### What to work on
Every record must be given again word for word; no picture belongs in the copy.
+===+
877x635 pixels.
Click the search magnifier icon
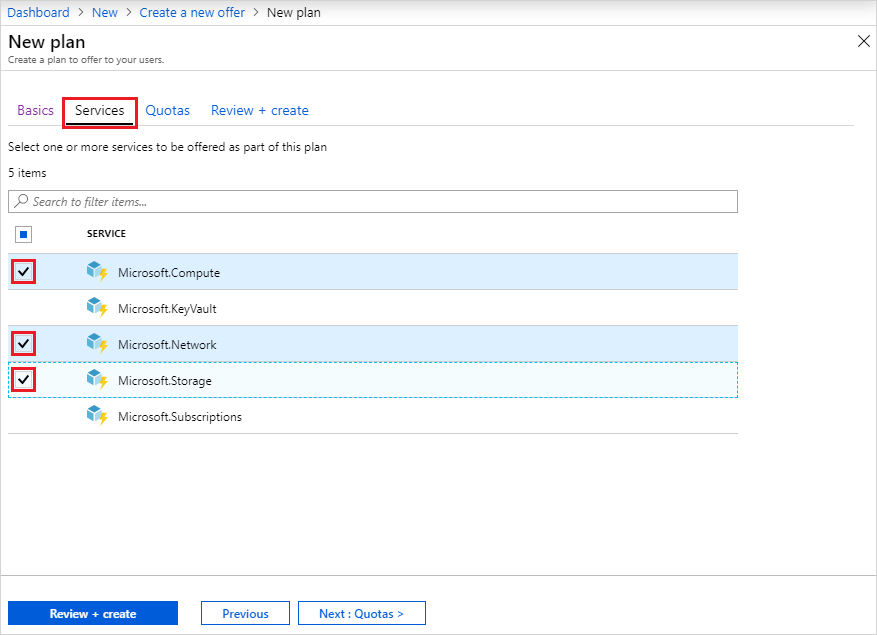pyautogui.click(x=20, y=201)
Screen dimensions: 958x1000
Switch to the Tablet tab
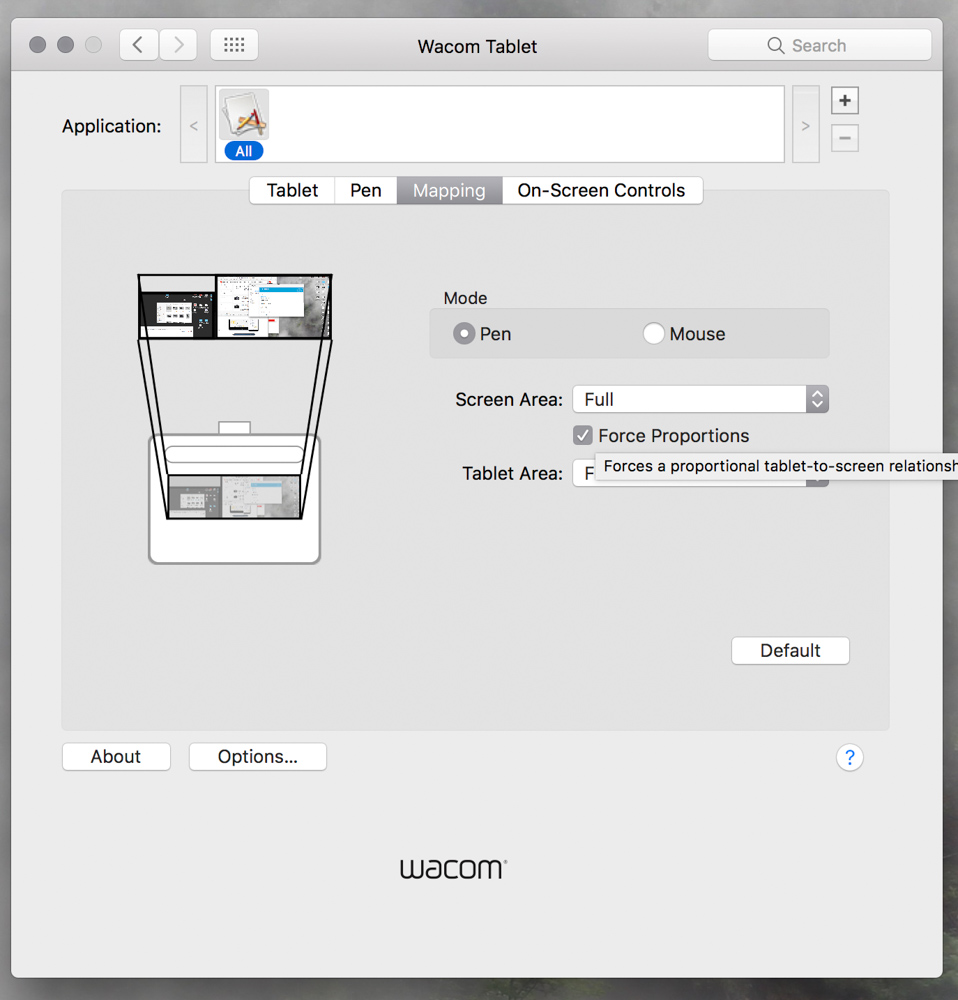coord(292,190)
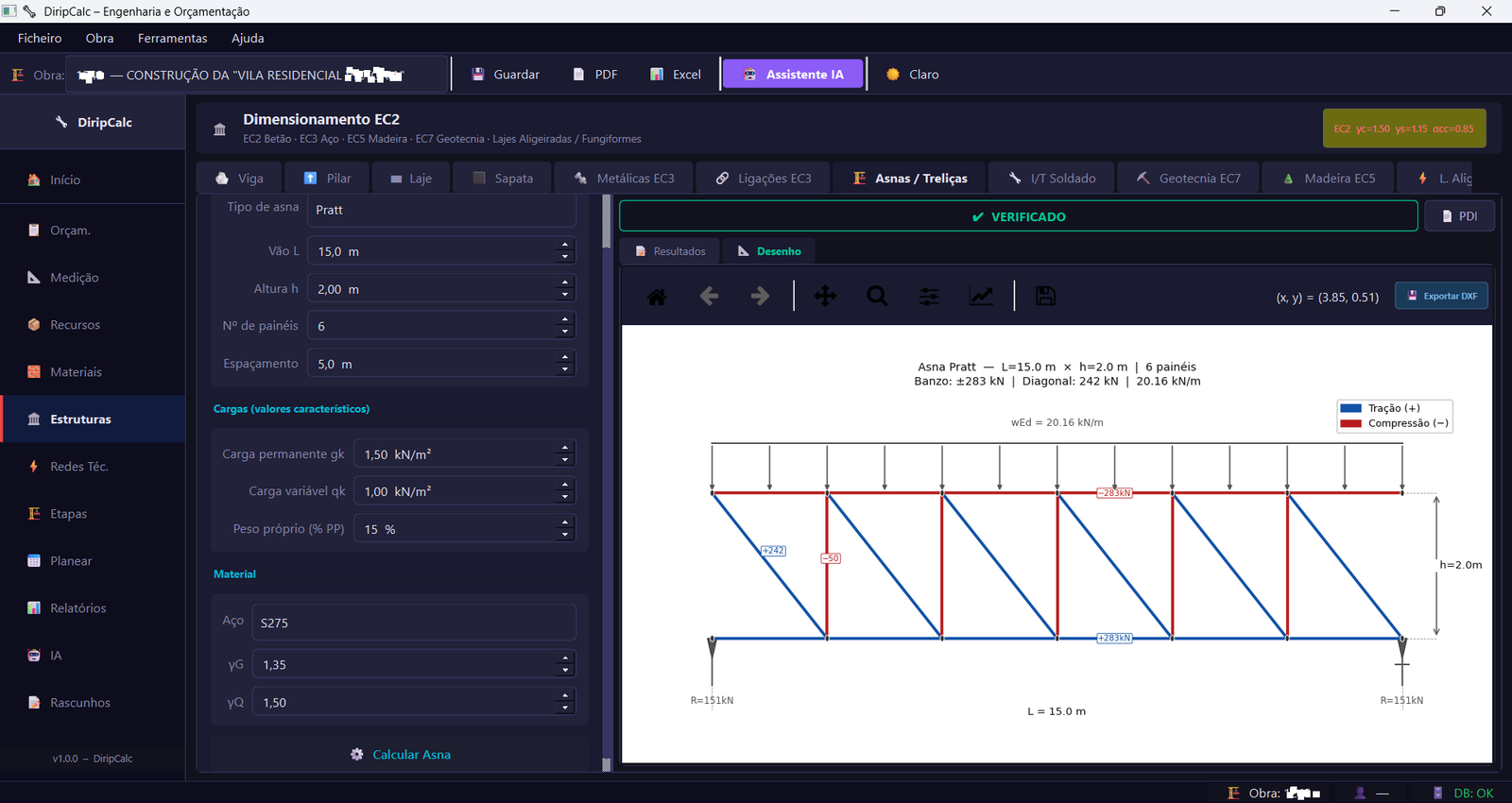Open the Aço S275 dropdown
This screenshot has height=803, width=1512.
[x=414, y=623]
+===+
### Exercise result
877x635 pixels.
Click the search magnifier icon
pyautogui.click(x=20, y=201)
Screen dimensions: 958x1000
Switch to the Tablet tab
coord(292,190)
Open the Aço S275 dropdown
This screenshot has height=803, width=1512.
[x=414, y=623]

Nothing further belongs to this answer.